Recognizing indigenous knowledge
Let us include in our gratitude practice our ability to learn from the past, to recognize the harm done, and recommit ourselves to not repeating it.
Dear friends: Many folks in the U.S. gathered this past week to celebrate a day devoted to giving thanks. The mythology taught to schoolchildren, of a peaceful feast provided by indigenous tribal people to newly arrived and struggling European people, is just that: myth. The truth of this nation’s history is much more tangled in violence and conflict.
There are many sources telling truer, more fact-based stories of our past. For this weekend, I decided to share some information that comes from the indigenous communities that were on this land, taking care of it, living in its rhythms and patterns, creating sophisticated cultures and social structures, for generations before Europeans arrived. It comes in the form of a talk given by Lyla June, “an Indigenous public speaker, artist, scholar and community organizer of Diné (Navajo), Tsétsêhéstâhese (Cheyenne) and European lineages from Taos, New Mexico” (https://www.lylajune.com/). The talk focuses on the solutions to climate change that can be found in ancient and effective agricultural and land management practices.

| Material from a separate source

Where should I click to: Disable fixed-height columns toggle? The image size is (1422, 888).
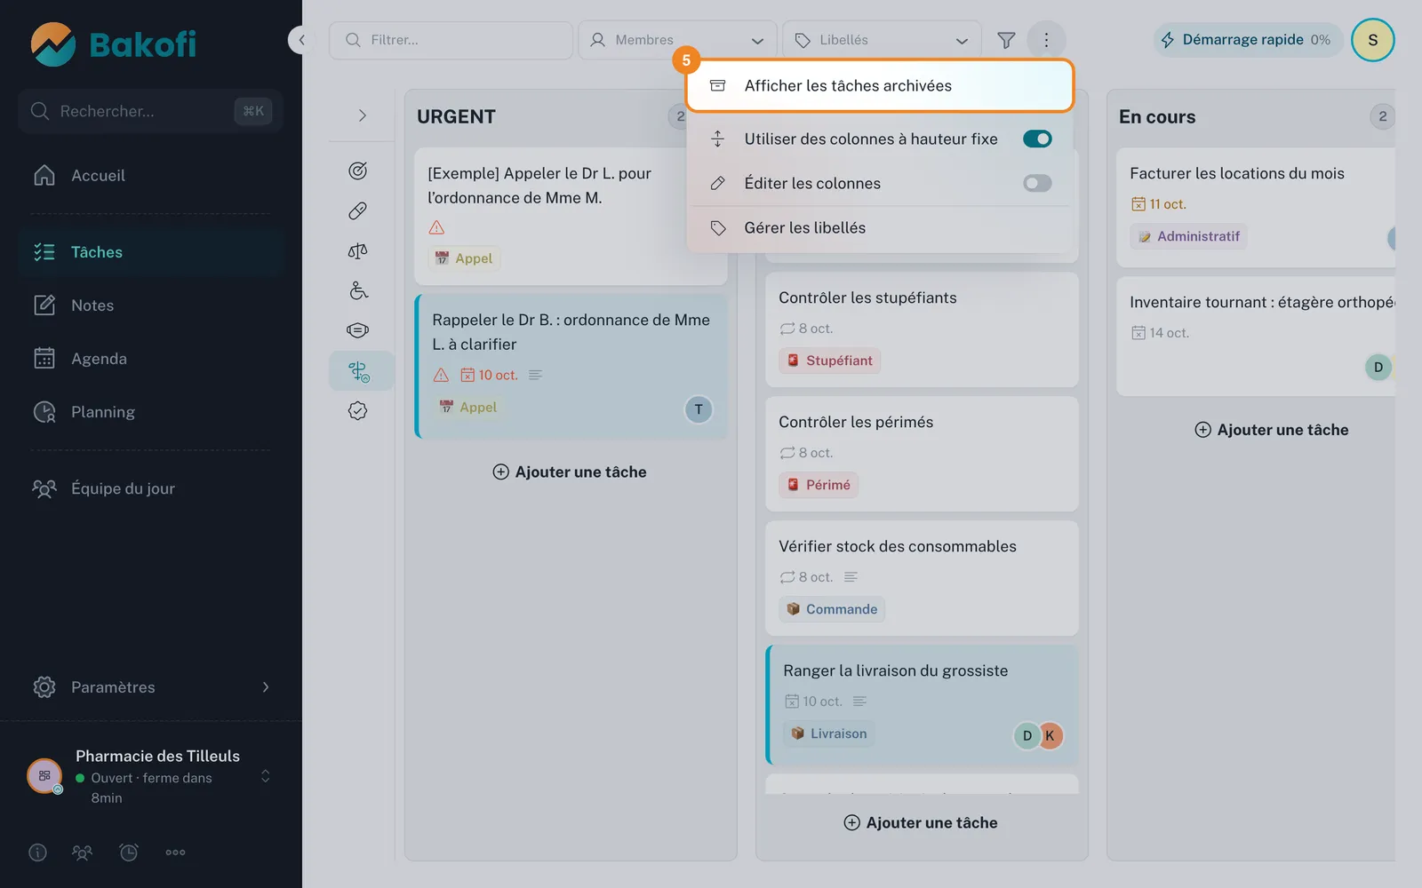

Celebrating the annual harvest, pausing our busy lives to focus on gratitude for what this beautiful planet provides, these are useful, important, essential rituals. Let’s not get lost in the mythology; instead, let us include in our gratitude practice our ability to learn from the past, to recognize the harm done, and recommit ourselves to not repeating it. We can heal the land and our relationships with one another if we are willing to do so, and to learn.
Thank you for your company on this journey.